Criminal Justice Degrees
Criminal justice starts with the law enforcement officers who solve crimes. It ends with justice being serviced in our court systems. Police officers, criminal investigators, attorneys, and judges all play a role in identifying, apprehending, judging, and punishing criminals. A Criminal Justice degree can lead to a career in many different fields of work, from a police officer to a forensic scientist. While studying for a Criminal Justice degree, you will be introduced to all aspects of the criminal justice system which would include the study of:
- Law enforcement practices
- Criminal law and police science
- Social and psychological factors relating to crime
- Rules for handling evidence
- Investigation and forensics
An associate’s degree in criminal justice will prepare you to work in an entry-level position in law enforcement, corrections, paralegal, court reporting, or private security. This two year program will teach you the basics of the criminal justice system such as political science, forensic science, legal studies, psychology and sociology. The credits you earn with your associates degree can often be applied toward a future bachelor’s degree if you wish to further your education.

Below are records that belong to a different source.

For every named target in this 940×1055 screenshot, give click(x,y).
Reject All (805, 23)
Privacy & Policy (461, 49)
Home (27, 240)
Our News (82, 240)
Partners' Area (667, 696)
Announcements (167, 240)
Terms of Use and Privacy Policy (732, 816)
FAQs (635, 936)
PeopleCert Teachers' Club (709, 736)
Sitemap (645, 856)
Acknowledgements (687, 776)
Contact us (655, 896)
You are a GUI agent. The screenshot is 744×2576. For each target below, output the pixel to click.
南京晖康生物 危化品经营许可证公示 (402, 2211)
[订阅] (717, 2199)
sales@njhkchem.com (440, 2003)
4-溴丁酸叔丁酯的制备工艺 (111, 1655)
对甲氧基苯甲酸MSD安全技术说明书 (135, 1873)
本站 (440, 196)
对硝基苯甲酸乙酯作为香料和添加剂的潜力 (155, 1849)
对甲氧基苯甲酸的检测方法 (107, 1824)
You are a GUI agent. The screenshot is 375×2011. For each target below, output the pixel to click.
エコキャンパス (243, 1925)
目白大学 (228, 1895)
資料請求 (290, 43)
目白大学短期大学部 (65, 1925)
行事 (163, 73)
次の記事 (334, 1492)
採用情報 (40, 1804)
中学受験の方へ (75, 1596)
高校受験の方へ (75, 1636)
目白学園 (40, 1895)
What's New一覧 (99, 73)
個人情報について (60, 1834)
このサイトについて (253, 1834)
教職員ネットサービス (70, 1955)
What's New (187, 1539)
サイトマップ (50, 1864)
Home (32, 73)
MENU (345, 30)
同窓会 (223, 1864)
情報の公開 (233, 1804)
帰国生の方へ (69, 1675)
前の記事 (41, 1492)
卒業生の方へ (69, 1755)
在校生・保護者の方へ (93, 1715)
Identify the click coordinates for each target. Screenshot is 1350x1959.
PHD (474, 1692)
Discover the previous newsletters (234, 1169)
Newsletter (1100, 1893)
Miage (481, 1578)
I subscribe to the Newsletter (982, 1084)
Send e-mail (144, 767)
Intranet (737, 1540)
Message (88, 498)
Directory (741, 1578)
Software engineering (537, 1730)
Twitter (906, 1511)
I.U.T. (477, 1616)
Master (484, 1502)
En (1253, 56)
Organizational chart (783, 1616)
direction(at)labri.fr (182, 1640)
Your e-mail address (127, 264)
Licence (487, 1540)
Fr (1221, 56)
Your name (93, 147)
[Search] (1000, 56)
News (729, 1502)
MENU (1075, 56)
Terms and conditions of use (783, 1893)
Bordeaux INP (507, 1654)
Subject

A bachelor’s degree in criminal justice is a four year program, and will provide further training and education in any of the programs offered at the associate’s level. There are more job opportunities as a social worker, probation officer, and correctional treatment specialist, among others. Many federal and private agencies require job applicants to have a bachelor’s degree.
Earning a master’s degree in criminal justice can help advance your career, and usually requires two more years of study, after the completion of your bachelor degree. You can qualify for a position as a FBI agent, police chief, college instructor, and other supervisory positions in law enforcement.
There are also criminal justice certificate programs available for those who want to take specific courses to gain a general understanding of the criminal justice system. These usually require at least one year of study, but vary according to the program.
Job Opportunities for Criminal Justice Degrees
Employment in the criminal justice field, specifically among police and detectives, will grow 10 percent from 2008-2018. This demand comes mainly from population growth, and the ongoing need to serve and protect our society.